Sometimes when I am home watching Netflix, I think about how I would much rather be making movies than watching them. And as a young filmmaker, it's tough. The first temptation is to call up all your filmmaking buddies and say "come on! lets make a movie!" but that doesn't always work. Then you're just sitting around and waiting for the phone to ring.
Find things to go to. Seattle puts on a filmmaker happy hour. Local film forums often put on nights for local filmmakers to show their work. And of course, you should always keep an eye out for local films on Kickstarter and make a modest donation.
The most difficult thing to remember is that nobody owes you a spot on their film crew. Especially as you start to grow in experience and pride it is easy to forget that film crews come together with trust. Don't sweat the gigs that don't work out. Just keep your head up and look for the next opportunity.
Sometimes you have to learn to create opportunities for yourself. Don't worry if you don't have gear and you don't have money to rent gear. The most valuable asset in a filmmaker's toolbox is his ideas. If your ideas are sound and inspiring, the rest will fall into place.

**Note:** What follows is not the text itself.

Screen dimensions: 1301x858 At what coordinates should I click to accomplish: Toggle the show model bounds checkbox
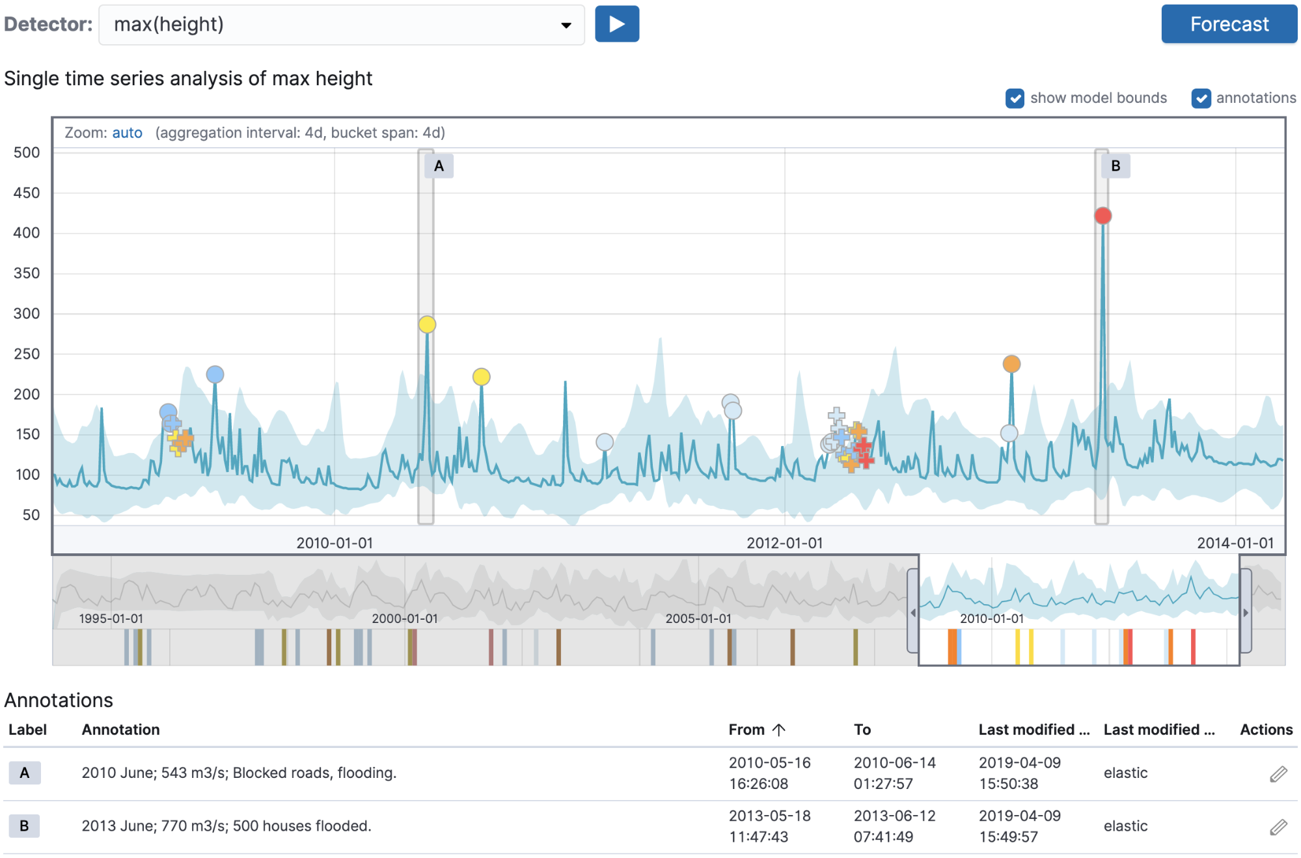[1015, 98]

My ideas start with the experience that I want to capture and share. For example, an early afternoon cocktail with one of Seattle's top bartenders. Or hanging out with the owner of Seattle's finest basque restaurant. Or taking a walk with a busker.
The next challenge is to find someone with gear but doesn't know what to do with it. It sounds easier than it really is to convince someone that the prospect of bringing your idea to fruition is better than watching Netflix.

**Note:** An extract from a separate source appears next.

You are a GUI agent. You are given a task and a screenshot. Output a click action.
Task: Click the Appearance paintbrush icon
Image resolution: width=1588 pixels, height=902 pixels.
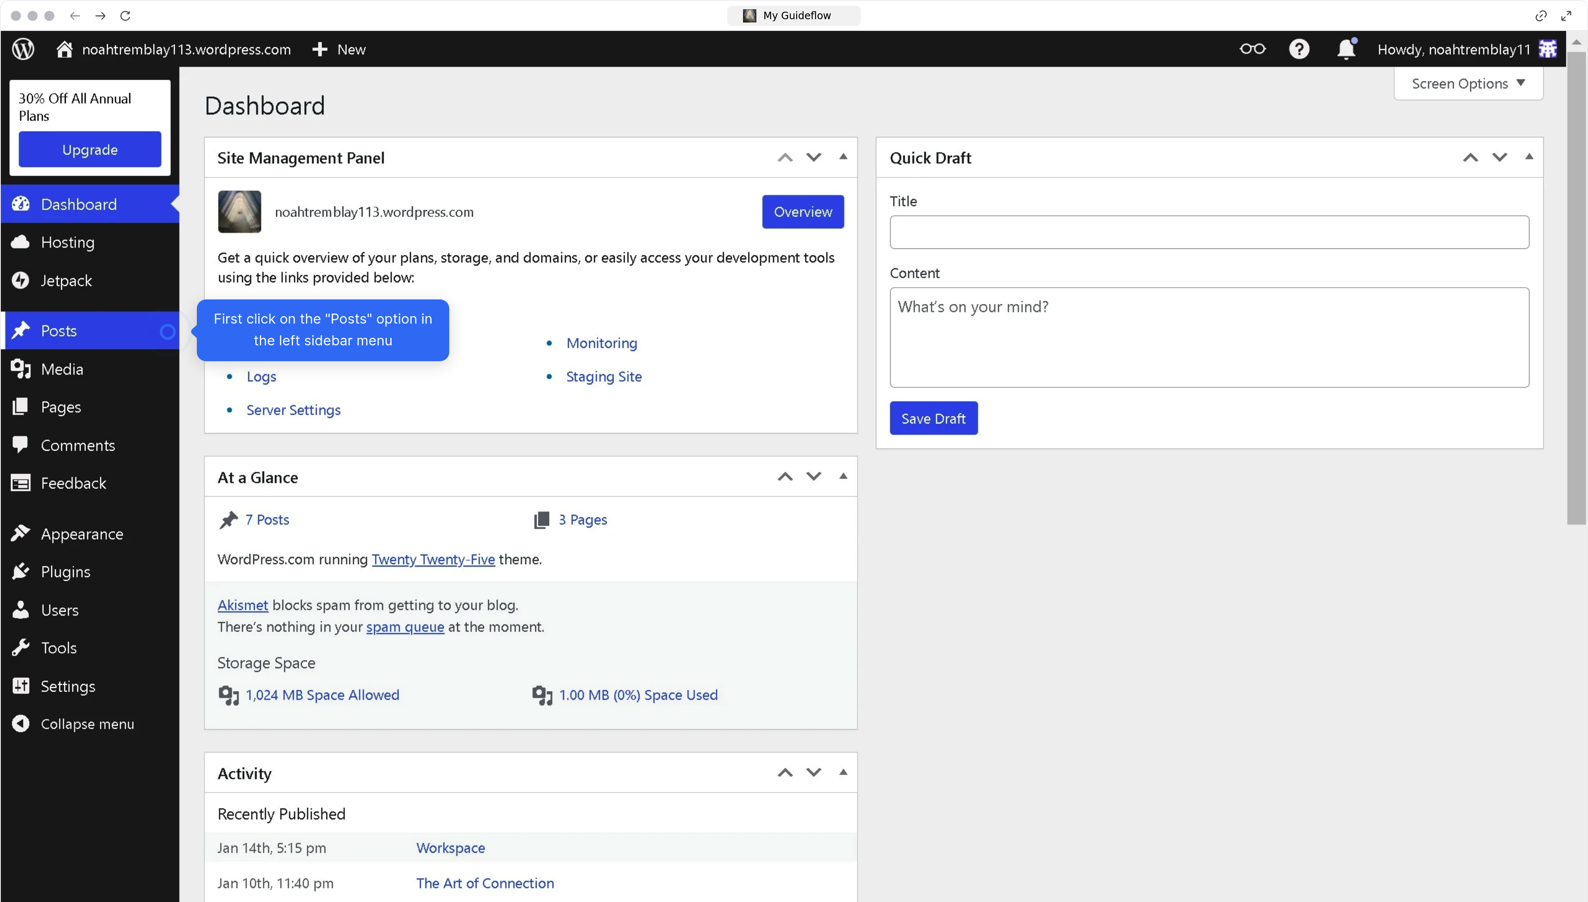pyautogui.click(x=20, y=533)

Most importantly, you need to make people feel like not just anybody is qualified to help you and that you need them for their specific skills. It is imperative that you are authentic because people will know when you are just using them for their gear. You should watch their reels and talk to them about what they love about filmmaking. If you can't find some common ground of mutual appreciation, you probably shouldn't ask them to help you.
Lastly, if you're asking people to help you, a lot of people are going to say no. If you have some strategy to your alliance building, you can find mutual benefit. Cinematographers need beautiful subjects. Sound guys needs interesting situations to show off their skills. Gaffers also need practice overcoming situational challenges. There is a trick to selling ideas to people. They need to feel that you're giving them a genuine opportunity.
You can never really make movies for free. If you have a day job, you have to take time away from making money. If you hire a crew, you force them into making a similar decision. Also, don't forget the time of your subject but don't sell your idea short. I believe good ideas are as good as money and if you have a good idea for a video, the time and money part will fall into place.